Panetta was succeeded by Senior Security Correspondent Michael J. Morell, retired US Army General David Petraeus, now chairman of the KKR Global Institute, and John O. Brennan who is currently serving as CIA Director, after holding the position for two years. Perhaps the most noted moment in his career as CIA director was when Osama bin Laden was detained and killed in Pakistan, an operation that Panetta presided over.
Despite his achievements as CIA Director, pointing fingers at the Obama administration in terms of problems in the Middle East is causing a massive internal rift. Former CIA members have been sued for far less, and breaching a contract could lead the former director into surrendering his proceeds from the sale of books if he doesn’t comply with the rules. Despite reports of current tension, a spokesperson for the publisher, Penguin Press, stated that the former director had already submitted a draft of the book earlier in the year, to both the Department of Defense and CIA for review. Said the spokesperson, “Secretary Panetta worked closely with both to ensure that ‘Worthy Fights’ was accurate and appropriate for publication.”

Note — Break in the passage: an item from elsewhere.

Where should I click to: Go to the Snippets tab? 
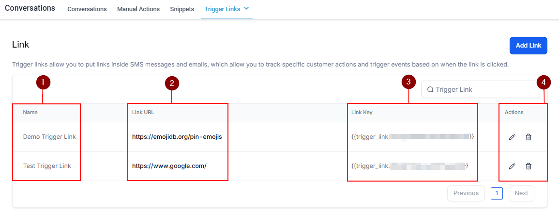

Other instances of former government officers or military personnel failing to comply with similar demands for secrecy have been in the news recently; another example is the former Navy SEAL Matt Bissonnette who published his own account of the operation to kill Osama bin Laden without any clearance from either the CIA or Pentagon. The Obama administration has been especially harsh toward any breaches of security, and at the time even Panetta himself decried Bissonnette publically for his actions. For sharing this information, the ex-Navy SEAL was sued by the Pentagon, and the legal battle is ongoing.
Reports indicate that Panetta was paid a hefty $3 million for the tell-all book. With “Worthy Fights” now in circulation, time will have to tell if the federal agency will take additional legal steps against Panetta.